A VW spokesman told Automotive News Europe that the appointments had been made and he had no knowledge of any objection aside from the Bild report.
On Friday, Volkswagen's works council, which controls half the 20 seats on the supervisory board and was instrumental in forcing Piech to stand down, backed the automaker's choice of new board members.
"We welcome this step to complete the supervisory board and are looking forward to co-operating with Mrs Kiesling and Mrs Kuhn-Piech," a labor spokesman said.
A company source said that the choice of Kiesling and Kuhn-Piech as new board members was not made by Ferdinand Piech but "coordinated with the entire family."
Legal action
In Germany any shareholder, the works council and the company itself are entitled to nominate a new member to fill a vacancy on the supervisory board via a court, a source familiar with the matter told Reuters, citing the law on stock companies. The company is the only party of the three obliged to do so, he added.
For Piech the only way to thwart the VW appointments would be to bring legal action against the court ruling, the source said. The Bild report suggested Piech is contemplating action against his own relatives.
Piech opposes the appointments because Kiesling and Kuhn-Piech have limited auto industry experience, Bild said.
The two new board members will now be thrust into the spotlight as they look to supervise a company with a dozen brands, 200 billion euros in annual revenue and 600,000 employees.
Kiesling, 57, is the great-granddaughter of Porsche founder Ferdinand Porsche. She is an Austrian businesswoman who received a doctoral degree in vehicle design at the Royal College of Art in London. Kuhn-Piech, 34, is the daughter of Ferdinand Piech's younger brother, Hans-Michel Piech, a VW board member who is a lawyer in Vienna. She works in real estate.
In September 2014, Kiesling bought an over 165-year old Austrian textile manufacturing company with 80 employees called Backhausen, which supplied high quality materials used in the hotels in the Olympic Village in Sochi, Russia. “Dr. Louise Kiesling has not only taken over the management of the company, she is responsible for product development and creative direction,” Backhausen said in a statement earlier this year.

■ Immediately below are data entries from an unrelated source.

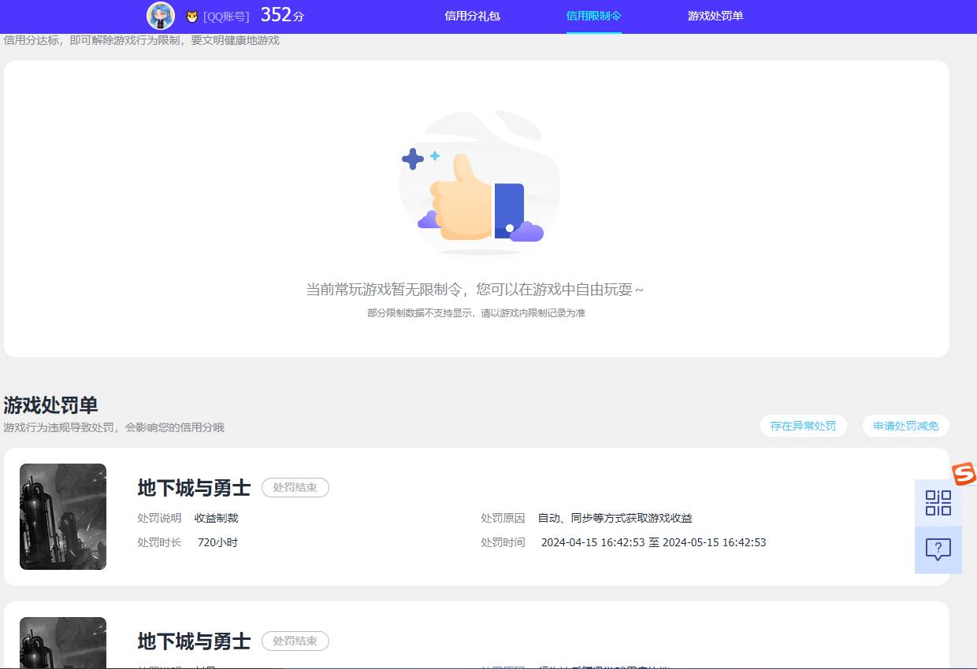977x669 pixels.
Task: Click the 处罚结束 badge on first penalty record
Action: coord(295,487)
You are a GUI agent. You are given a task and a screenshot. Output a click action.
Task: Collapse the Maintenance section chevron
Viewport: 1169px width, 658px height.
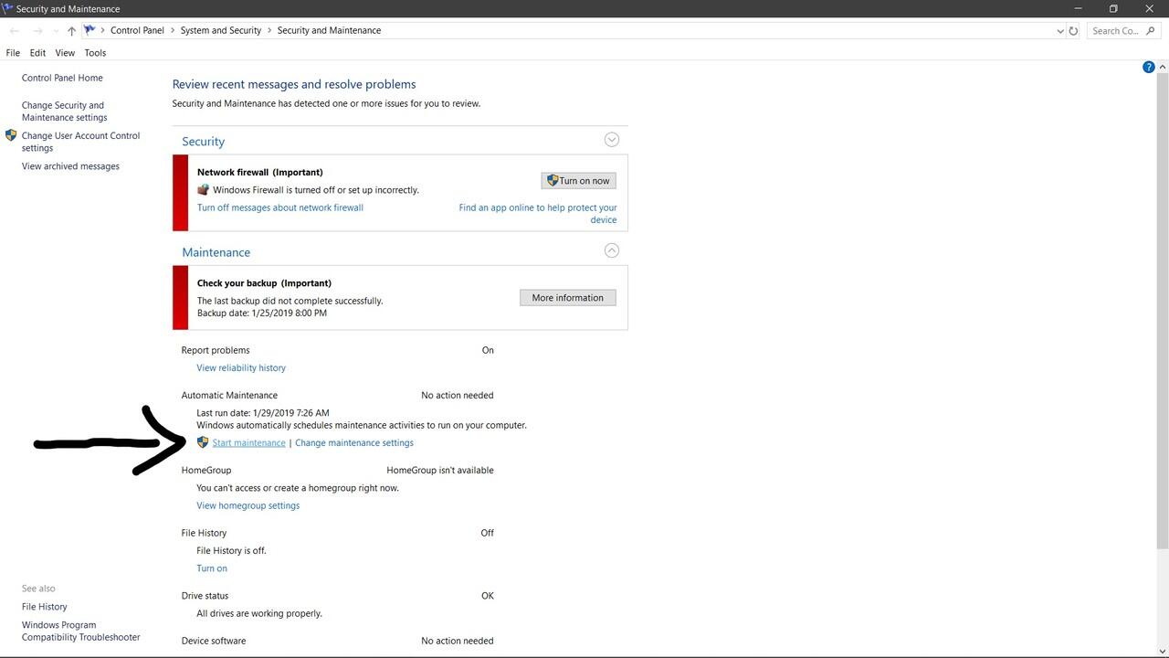[x=612, y=250]
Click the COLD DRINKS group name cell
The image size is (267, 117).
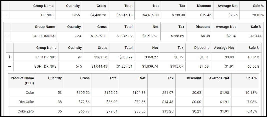click(x=44, y=36)
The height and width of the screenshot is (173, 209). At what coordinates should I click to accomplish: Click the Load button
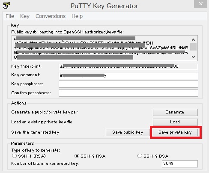(175, 122)
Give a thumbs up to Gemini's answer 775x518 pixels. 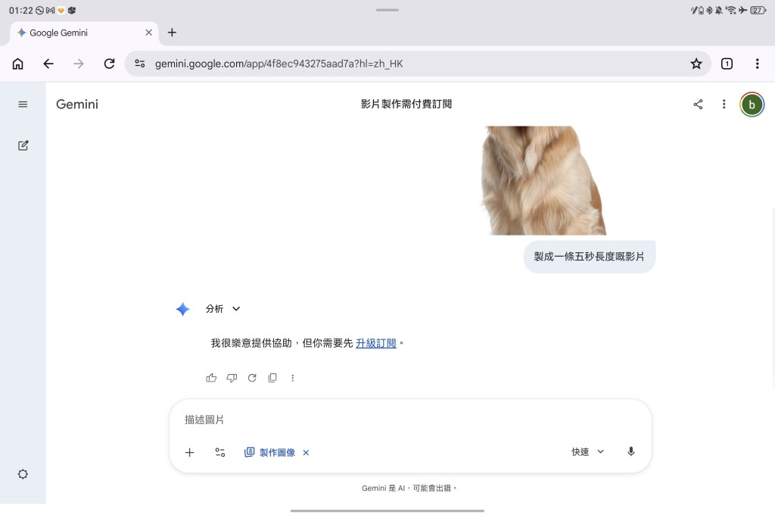(x=211, y=377)
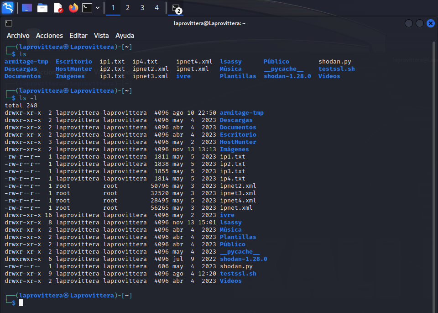Open the Kali Linux applications menu
This screenshot has height=313, width=438.
tap(9, 7)
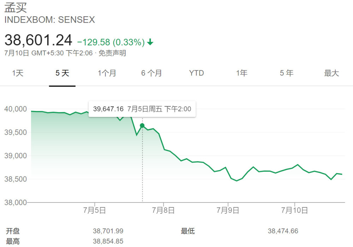
Task: Click the 38,601.24 current price
Action: (x=38, y=40)
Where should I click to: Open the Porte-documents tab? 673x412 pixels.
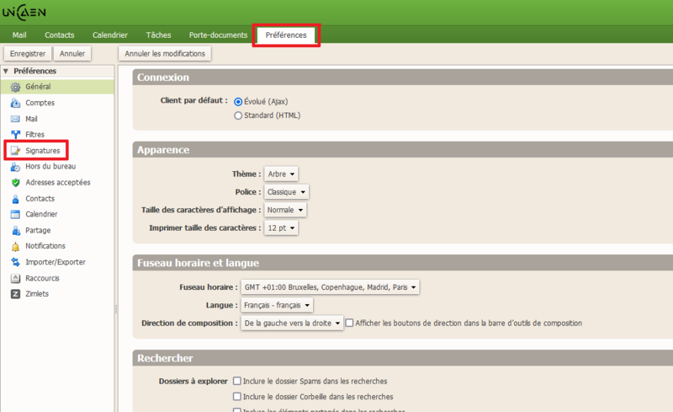pyautogui.click(x=218, y=35)

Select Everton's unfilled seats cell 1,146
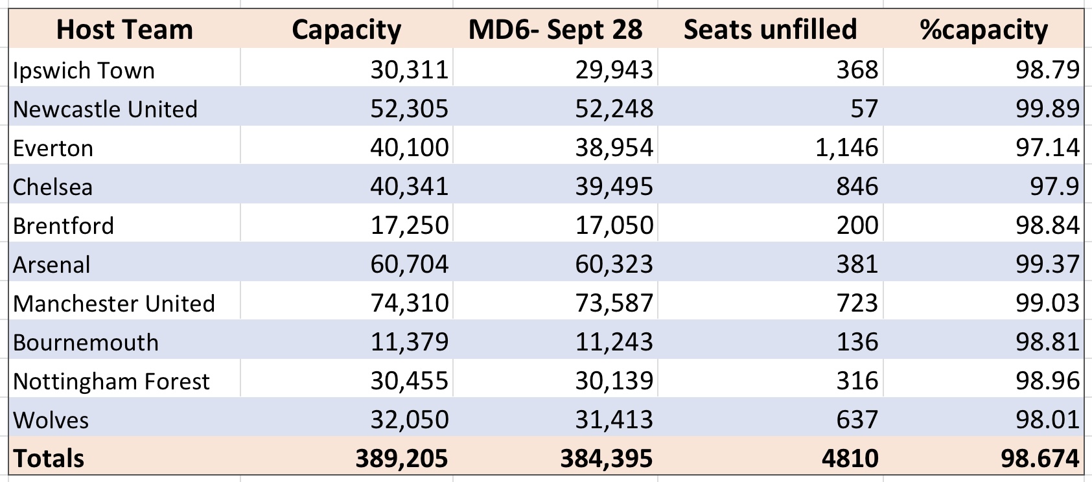pos(770,145)
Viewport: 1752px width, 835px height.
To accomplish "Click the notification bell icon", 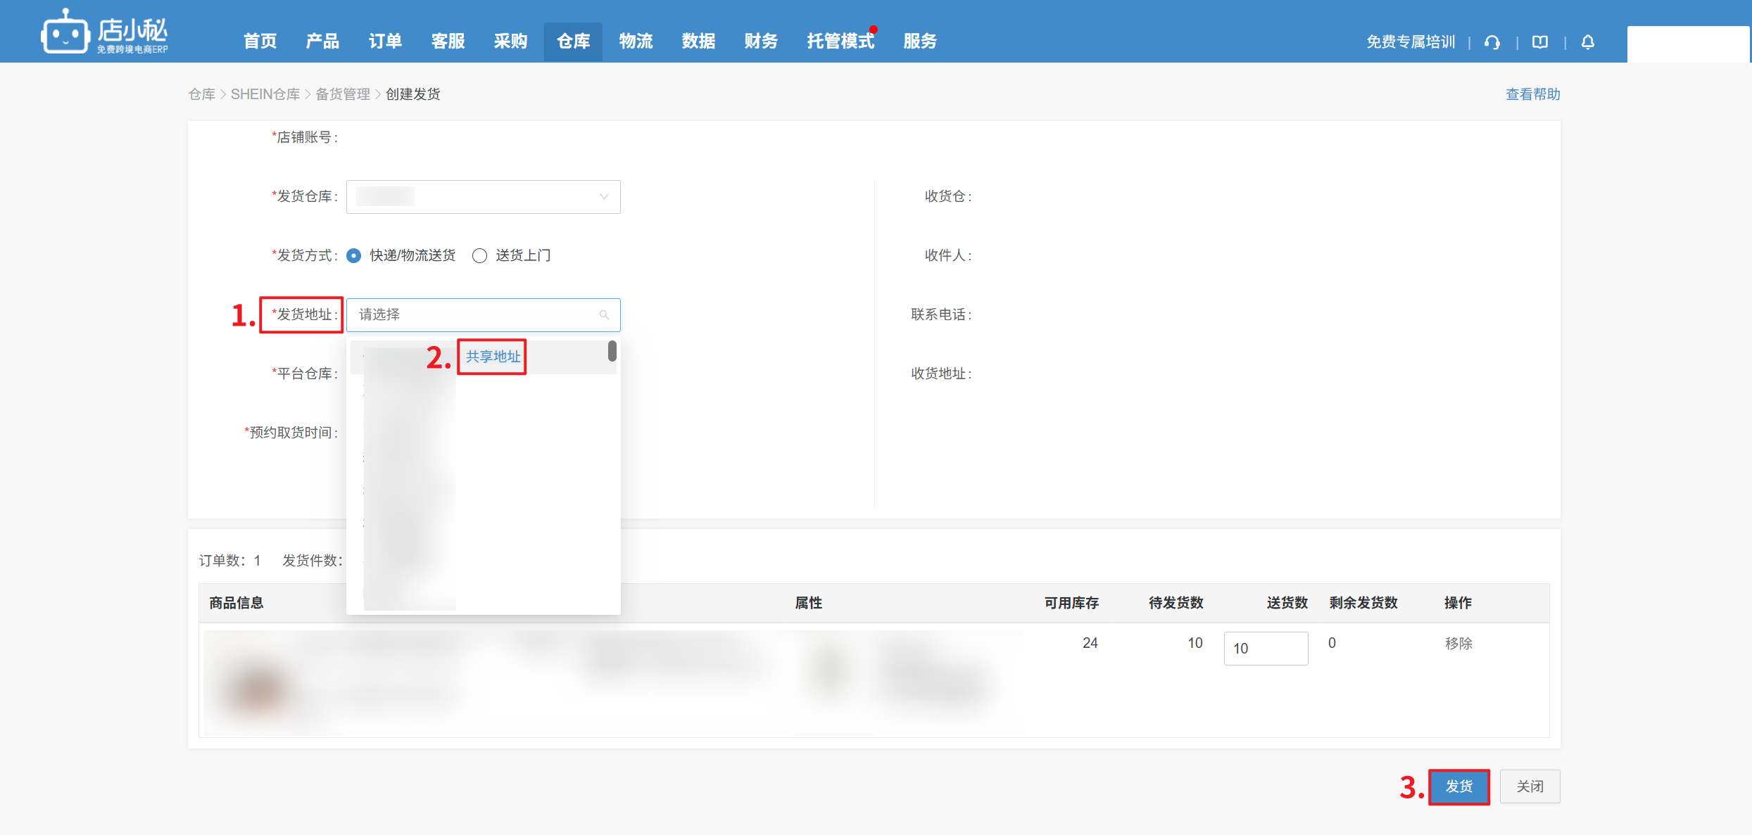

Kuhn-Piech completed her law degree in Vienna before studying property and realty management at the Technical University in the Austrian capital.
Balance of power
The appointment of the Piech nieces restores the balance of power that favored the Piech clan on the VW board. Once more the Piech side has three board members, including Hans-Michel, while the Porsches have two members – Wolfgang Porsche and his nephew Ferdinand Oliver Porsche. The Porsche-Piech clans control nearly 51 percent of VW’s ordinary shares through their listed holding vehicle, Porsche SE.
VW's statement did not mention the length of the appointments. Typically, appointees serve out the rest of their predecessor’s term, which would be until 2017. To serve a full five-year term on the board, a director usually has to be elected by the company’s owners at a shareholder meeting.

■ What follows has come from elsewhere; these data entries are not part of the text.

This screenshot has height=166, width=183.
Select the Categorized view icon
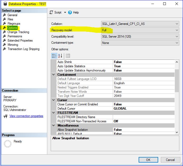tap(54, 56)
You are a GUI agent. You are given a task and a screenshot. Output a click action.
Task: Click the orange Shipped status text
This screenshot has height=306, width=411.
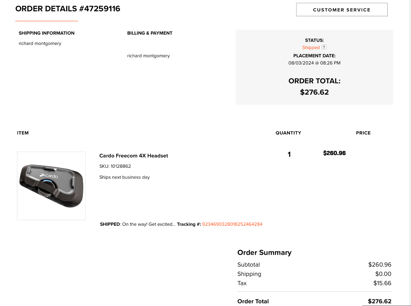[311, 48]
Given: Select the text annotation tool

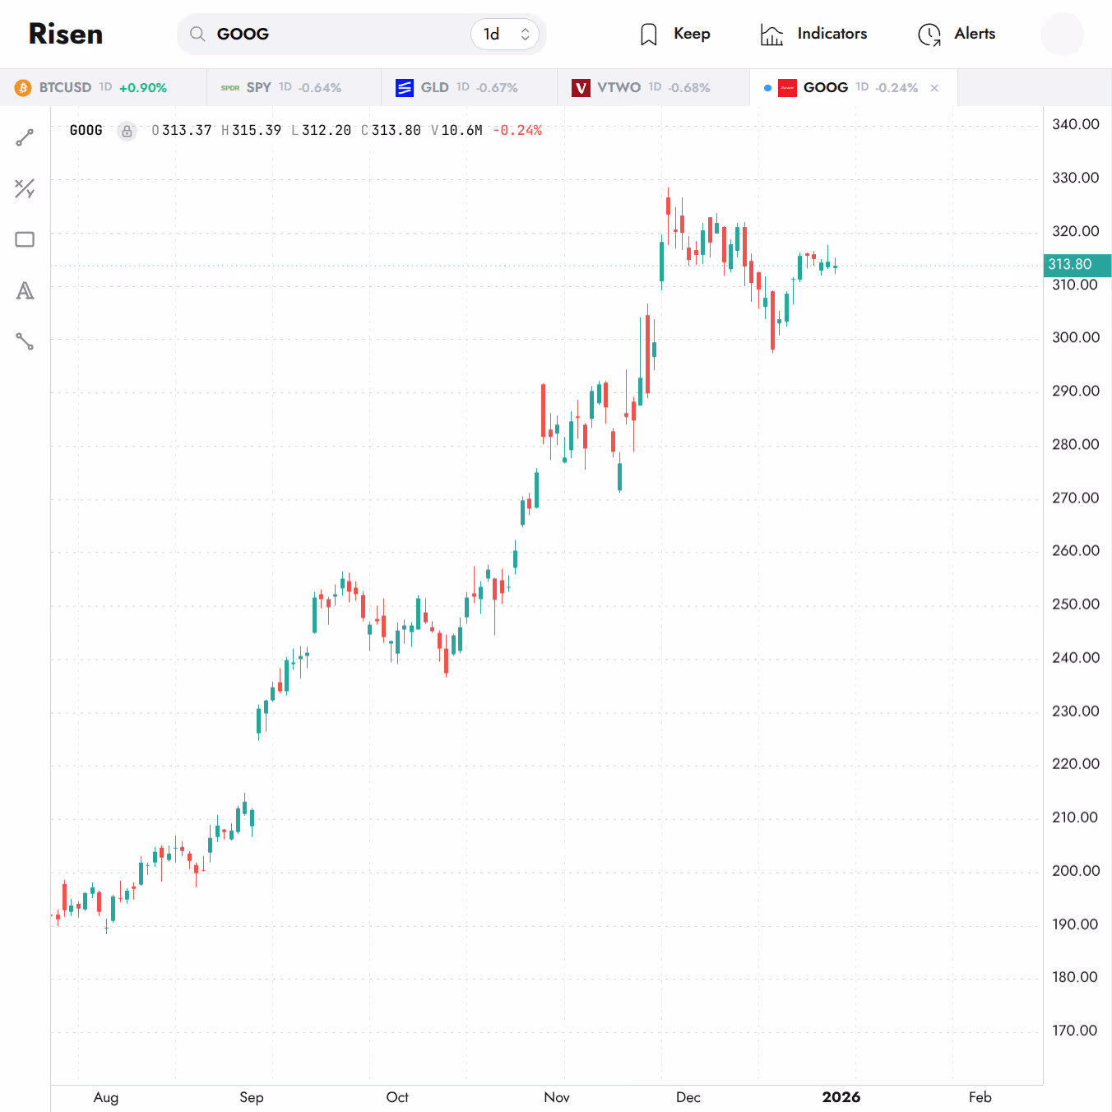Looking at the screenshot, I should point(25,290).
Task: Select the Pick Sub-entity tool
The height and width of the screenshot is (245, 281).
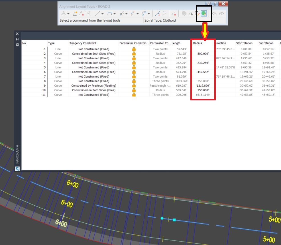Action: click(x=191, y=13)
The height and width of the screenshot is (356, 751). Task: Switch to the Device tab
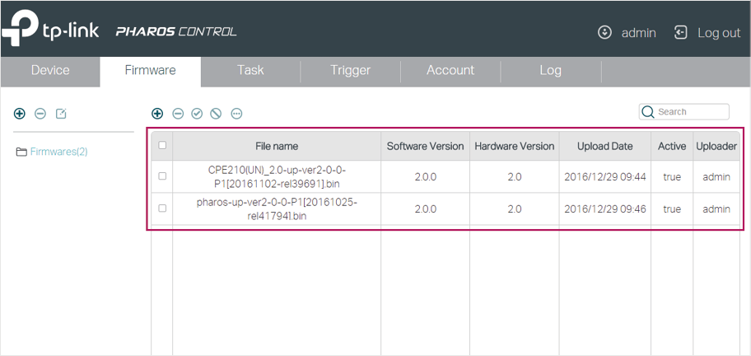pos(50,70)
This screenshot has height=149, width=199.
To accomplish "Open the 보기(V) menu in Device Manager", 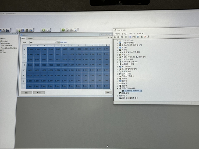I will (x=132, y=34).
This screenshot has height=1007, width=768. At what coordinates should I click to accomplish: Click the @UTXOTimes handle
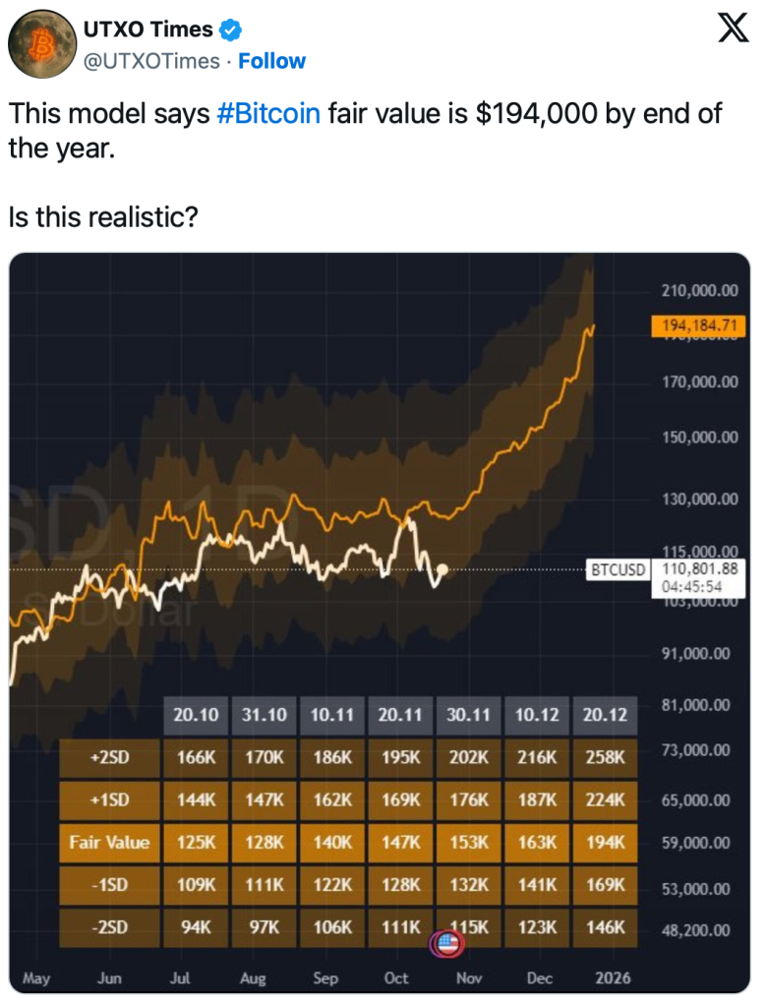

Piech, 78, and his wife quit the VW board on Saturday when he lost the support of key VW power players after he tried to remove Winterkorn as CEO. Piech is a grandson of Ferdinand Porsche and has been a leading figure at VW for more than two decades.
Piech's departure has left a void at the top of Europe's largest automaker. The Bild report will cause new strains at the carmaker ahead of what is likely to become a tense annual shareholder meeting next Tuesday. Ex-union boss Berthold Huber, VW's interim chairman, will lead the meeting in Hanover.